The AfCFTA Digital Protocol: What It Means for Cross-Border Data Flows
The AfCFTA's Digital Trade Protocol will transform how data moves across African borders. We analyse its implications for businesses, regulators, and governments navigating the data localisation debate.
The African Continental Free Trade Area (AfCFTA) is already reshaping the landscape of intra-African trade in goods. But its most transformative potential — and its most complex negotiating challenge — lies in the Digital Trade Protocol currently under negotiation. For businesses, regulators, and governments, the Protocol's provisions on cross-border data flows will have far-reaching implications that are only beginning to be understood.
The Data Flow Tension
At the heart of the Digital Trade Protocol negotiations is a fundamental tension between two legitimate policy objectives. On one side: the economic logic of free data flows. Data, unlike physical goods, can be replicated and transmitted at near-zero marginal cost; restricting its flow across borders imposes economic costs that compound as the digital economy deepens. On the other: the sovereignty logic of data localisation. Governments argue that keeping data within national borders is necessary for security, for ensuring law enforcement access, and for capturing the economic value of data within the domestic economy.
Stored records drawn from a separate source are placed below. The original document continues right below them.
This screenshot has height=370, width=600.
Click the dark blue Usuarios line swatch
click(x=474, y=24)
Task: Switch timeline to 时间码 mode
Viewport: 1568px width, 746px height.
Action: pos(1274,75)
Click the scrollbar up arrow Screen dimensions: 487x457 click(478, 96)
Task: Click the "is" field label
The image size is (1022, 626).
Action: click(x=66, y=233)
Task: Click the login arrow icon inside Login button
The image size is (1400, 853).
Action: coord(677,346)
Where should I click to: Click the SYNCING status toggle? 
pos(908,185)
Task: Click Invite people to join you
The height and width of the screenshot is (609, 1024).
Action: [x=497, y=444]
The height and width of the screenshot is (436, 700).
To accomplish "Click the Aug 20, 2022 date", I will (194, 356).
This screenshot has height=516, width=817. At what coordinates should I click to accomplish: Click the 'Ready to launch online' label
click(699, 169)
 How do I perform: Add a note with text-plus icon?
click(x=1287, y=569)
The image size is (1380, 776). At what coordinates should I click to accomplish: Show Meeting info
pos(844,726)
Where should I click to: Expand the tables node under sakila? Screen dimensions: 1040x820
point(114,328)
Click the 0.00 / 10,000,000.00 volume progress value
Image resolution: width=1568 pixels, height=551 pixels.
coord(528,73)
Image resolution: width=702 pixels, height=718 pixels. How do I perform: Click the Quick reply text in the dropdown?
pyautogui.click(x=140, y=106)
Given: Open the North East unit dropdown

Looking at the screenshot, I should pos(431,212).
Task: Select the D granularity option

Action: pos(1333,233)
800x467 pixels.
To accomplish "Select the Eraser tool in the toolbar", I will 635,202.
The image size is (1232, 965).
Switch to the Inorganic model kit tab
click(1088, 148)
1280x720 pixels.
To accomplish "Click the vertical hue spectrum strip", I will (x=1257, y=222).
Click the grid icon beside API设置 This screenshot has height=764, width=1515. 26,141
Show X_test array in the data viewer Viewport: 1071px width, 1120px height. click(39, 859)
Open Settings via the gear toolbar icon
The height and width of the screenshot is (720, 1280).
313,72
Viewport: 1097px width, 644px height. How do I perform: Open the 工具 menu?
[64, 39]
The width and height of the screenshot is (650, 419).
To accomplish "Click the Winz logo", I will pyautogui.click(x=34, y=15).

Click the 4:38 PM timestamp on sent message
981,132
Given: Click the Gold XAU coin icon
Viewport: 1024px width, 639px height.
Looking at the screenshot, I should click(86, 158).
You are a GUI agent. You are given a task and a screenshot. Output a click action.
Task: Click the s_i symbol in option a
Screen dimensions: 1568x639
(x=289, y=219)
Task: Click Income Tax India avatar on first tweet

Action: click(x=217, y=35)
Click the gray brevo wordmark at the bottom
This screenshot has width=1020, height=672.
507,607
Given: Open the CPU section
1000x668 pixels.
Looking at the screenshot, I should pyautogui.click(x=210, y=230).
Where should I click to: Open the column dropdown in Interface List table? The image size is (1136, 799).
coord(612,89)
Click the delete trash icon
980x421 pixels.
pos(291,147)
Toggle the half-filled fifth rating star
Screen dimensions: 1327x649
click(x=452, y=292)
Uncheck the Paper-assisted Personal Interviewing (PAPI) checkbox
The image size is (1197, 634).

This tension is not unique to Africa — it animates trade policy debates globally. But the African context adds distinctive dimensions: concerns about data colonialism (African data being processed and monetised by non-African companies); the youth and limited capacity of many national data protection regimes; and the legitimate security concerns of states with fragile digital infrastructure.
What the Protocol Is Likely to Include
While negotiations are ongoing, the emerging contours of the Digital Trade Protocol suggest several key provisions on data flows: a general principle favouring free cross-border data flows, subject to exceptions; a harmonised approach to data protection based on the Malabo Convention; mutual recognition mechanisms for national data protection frameworks; and a dispute resolution mechanism for data flow disagreements. The extent to which data localisation requirements will be permitted as exceptions — and under what conditions — remains the central unresolved negotiating issue.
Implications for Businesses
For businesses operating across African markets, the Protocol offers the prospect of a significantly simplified regulatory environment for cross-border data operations. Currently, navigating 55 different national data governance regimes is a major compliance burden that disadvantages African companies relative to global competitors who operate under more harmonised regional frameworks. A harmonised AfCFTA data framework would reduce this burden and accelerate the growth of pan-African digital businesses.